◆ Exercise data:
^^^^^^^^

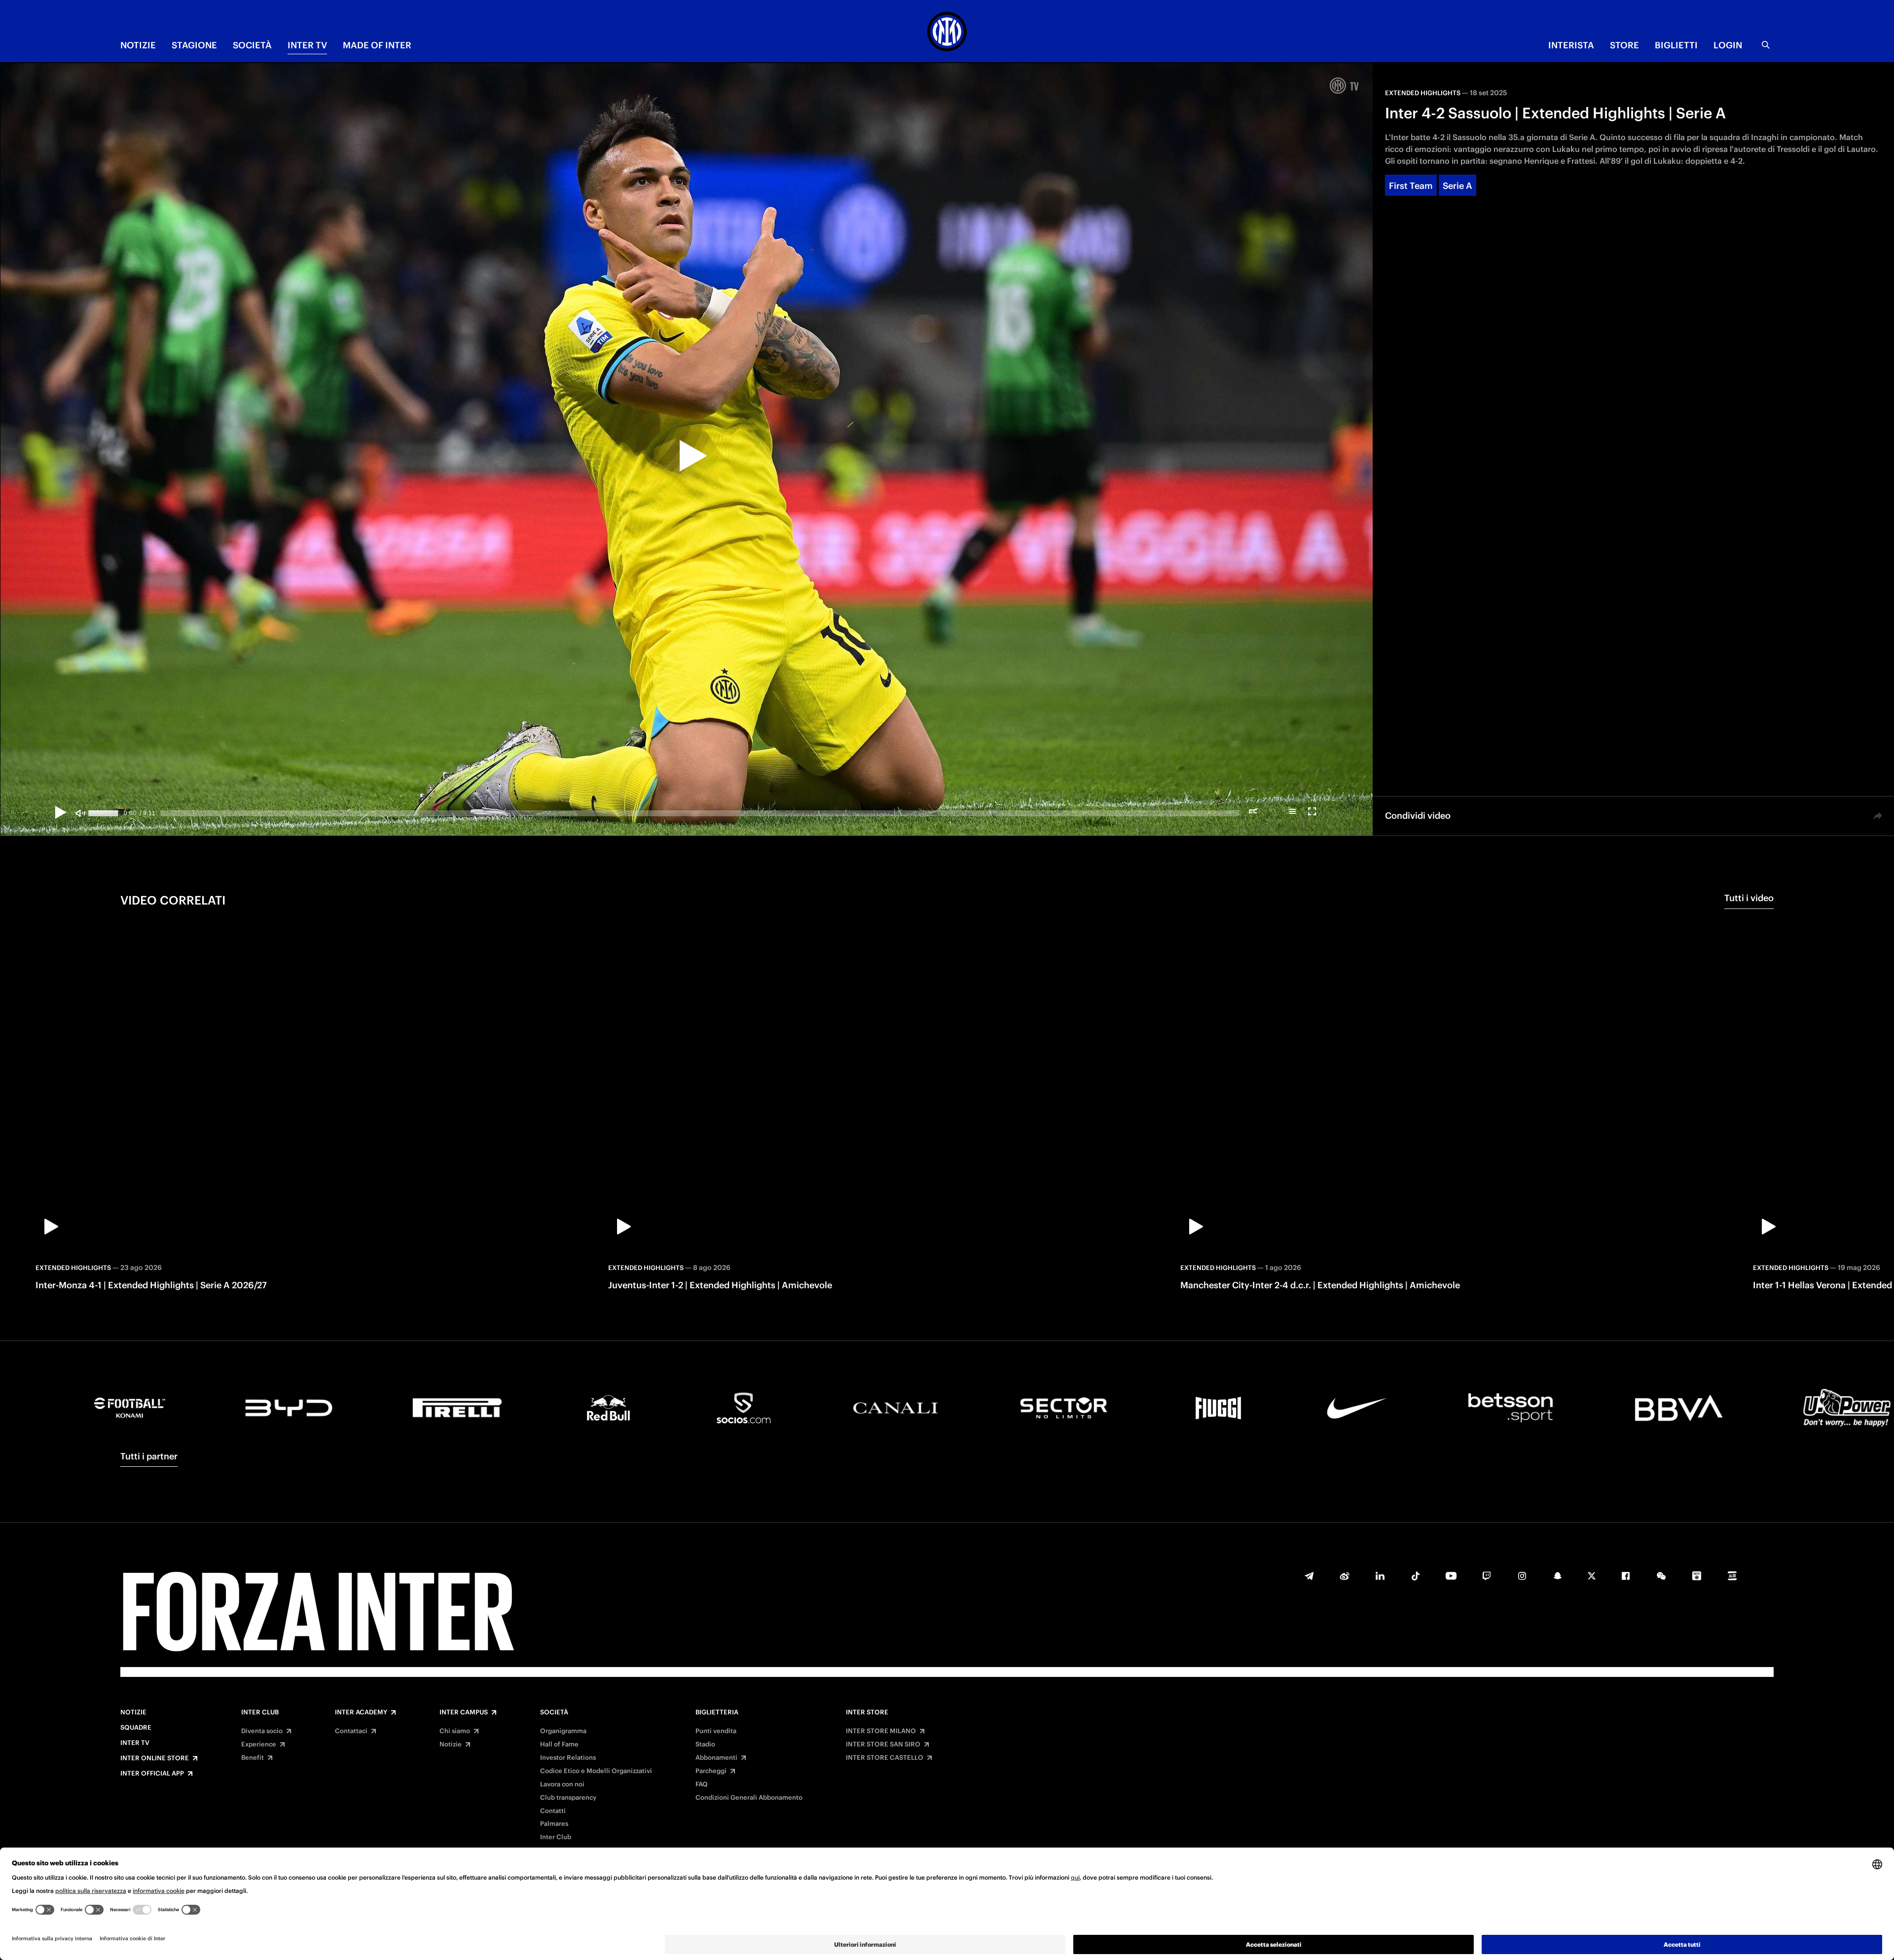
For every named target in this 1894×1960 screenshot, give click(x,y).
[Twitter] (1591, 1576)
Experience (258, 1744)
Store (1624, 45)
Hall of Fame (559, 1744)
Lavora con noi (562, 1784)
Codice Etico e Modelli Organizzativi (596, 1771)
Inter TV (134, 1743)
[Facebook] (1626, 1576)
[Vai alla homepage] (947, 33)
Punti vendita (715, 1731)
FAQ (701, 1784)
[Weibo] (1344, 1576)
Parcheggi (711, 1771)
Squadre (135, 1728)
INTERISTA (1571, 45)
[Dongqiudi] (1697, 1576)
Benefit (252, 1758)
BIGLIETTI (1676, 45)
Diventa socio (262, 1731)
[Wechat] (1661, 1576)
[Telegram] (1309, 1576)
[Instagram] (1522, 1576)
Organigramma (563, 1731)
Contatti (553, 1811)
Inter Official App (152, 1774)
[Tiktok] (1415, 1576)
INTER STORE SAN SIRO (883, 1744)
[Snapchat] (1558, 1576)
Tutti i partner (149, 1456)
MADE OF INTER (377, 45)
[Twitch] (1487, 1576)
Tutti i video (1749, 898)
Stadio (705, 1744)
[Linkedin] (1380, 1576)
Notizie (133, 1712)
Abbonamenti (716, 1758)
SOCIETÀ (252, 45)
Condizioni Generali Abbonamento (748, 1798)
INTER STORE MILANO (881, 1731)
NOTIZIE (138, 45)
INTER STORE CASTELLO (884, 1758)
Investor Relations (568, 1758)
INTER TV (307, 45)
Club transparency (568, 1798)
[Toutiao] (1732, 1576)
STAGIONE (194, 45)
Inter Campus (463, 1712)
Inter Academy (361, 1712)
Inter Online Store (154, 1758)
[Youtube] (1451, 1576)
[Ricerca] (1766, 45)
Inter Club (260, 1712)
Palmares (554, 1824)
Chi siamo (454, 1731)
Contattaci (351, 1731)
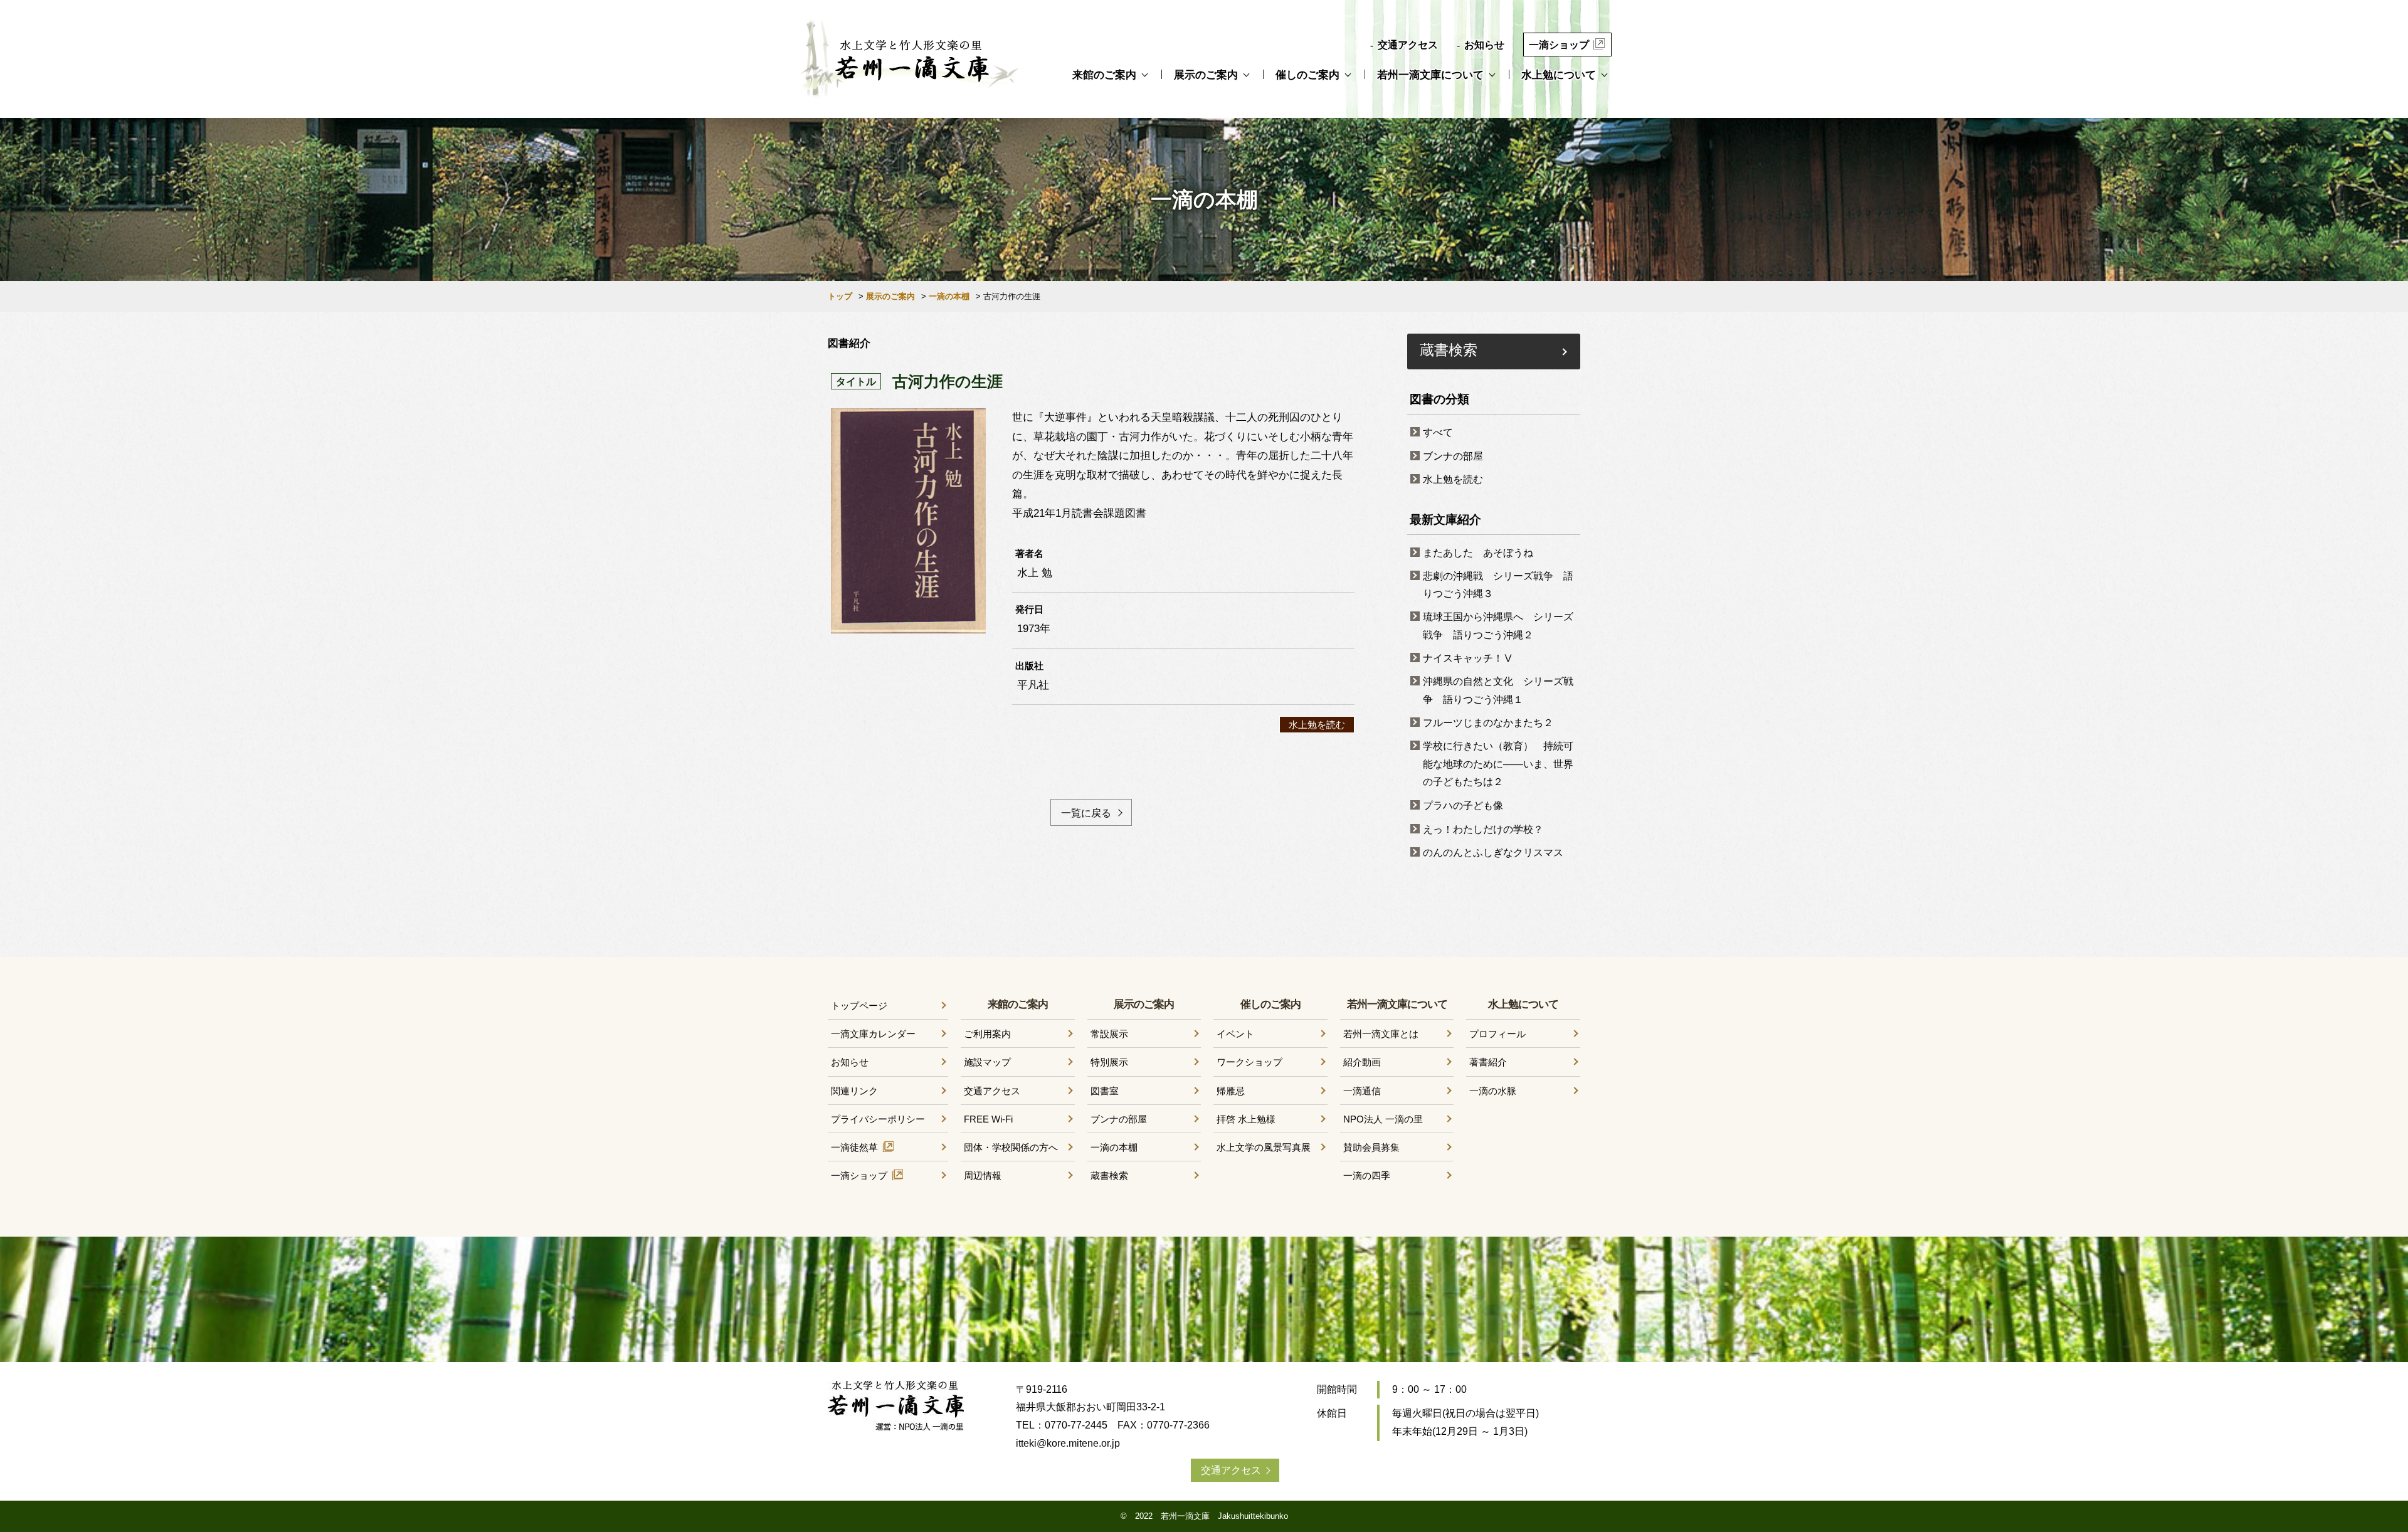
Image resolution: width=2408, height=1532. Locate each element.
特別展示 (1109, 1062)
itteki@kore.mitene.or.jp (1068, 1443)
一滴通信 (1362, 1091)
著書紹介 (1488, 1062)
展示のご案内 (1206, 75)
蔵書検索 (1448, 349)
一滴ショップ (1559, 45)
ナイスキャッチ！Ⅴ (1468, 658)
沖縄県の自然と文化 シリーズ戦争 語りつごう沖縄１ (1498, 690)
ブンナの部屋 (1453, 456)
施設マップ (987, 1062)
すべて (1438, 432)
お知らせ (1484, 45)
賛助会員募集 (1371, 1147)
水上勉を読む (1317, 724)
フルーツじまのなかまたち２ (1488, 722)
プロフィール (1497, 1033)
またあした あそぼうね (1478, 552)
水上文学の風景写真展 (1264, 1147)
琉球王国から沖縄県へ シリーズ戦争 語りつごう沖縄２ (1498, 625)
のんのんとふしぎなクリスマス (1493, 852)
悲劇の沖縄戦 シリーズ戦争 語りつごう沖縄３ (1498, 585)
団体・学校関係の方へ (1011, 1147)
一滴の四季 (1366, 1175)
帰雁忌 (1231, 1091)
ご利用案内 (987, 1033)
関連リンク (854, 1091)
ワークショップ (1249, 1062)
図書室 (1104, 1091)
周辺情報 (982, 1175)
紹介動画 (1362, 1062)
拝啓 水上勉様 (1246, 1119)
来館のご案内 (1104, 75)
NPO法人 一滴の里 (1383, 1119)
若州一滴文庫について (1430, 75)
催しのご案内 (1307, 75)
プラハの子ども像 (1463, 805)
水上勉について (1558, 75)
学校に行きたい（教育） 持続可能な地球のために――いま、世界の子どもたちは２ (1498, 764)
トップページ (859, 1005)
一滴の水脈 (1492, 1091)
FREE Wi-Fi (988, 1119)
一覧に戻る (1086, 813)
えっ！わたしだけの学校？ (1483, 829)
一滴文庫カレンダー (873, 1033)
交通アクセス (1408, 45)
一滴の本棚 (949, 296)
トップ (840, 296)
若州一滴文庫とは (1380, 1033)
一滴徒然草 (854, 1147)
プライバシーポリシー (878, 1119)
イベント (1235, 1033)
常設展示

^^^^^^^^

◆ Exercise objective:
Take from the listing above each line that contains the string "シリーズ戦争".

◆ Your solution:
沖縄県の自然と文化 シリーズ戦争 語りつごう沖縄１ (1498, 690)
琉球王国から沖縄県へ シリーズ戦争 語りつごう沖縄２ (1498, 625)
悲劇の沖縄戦 シリーズ戦争 語りつごう沖縄３ (1498, 585)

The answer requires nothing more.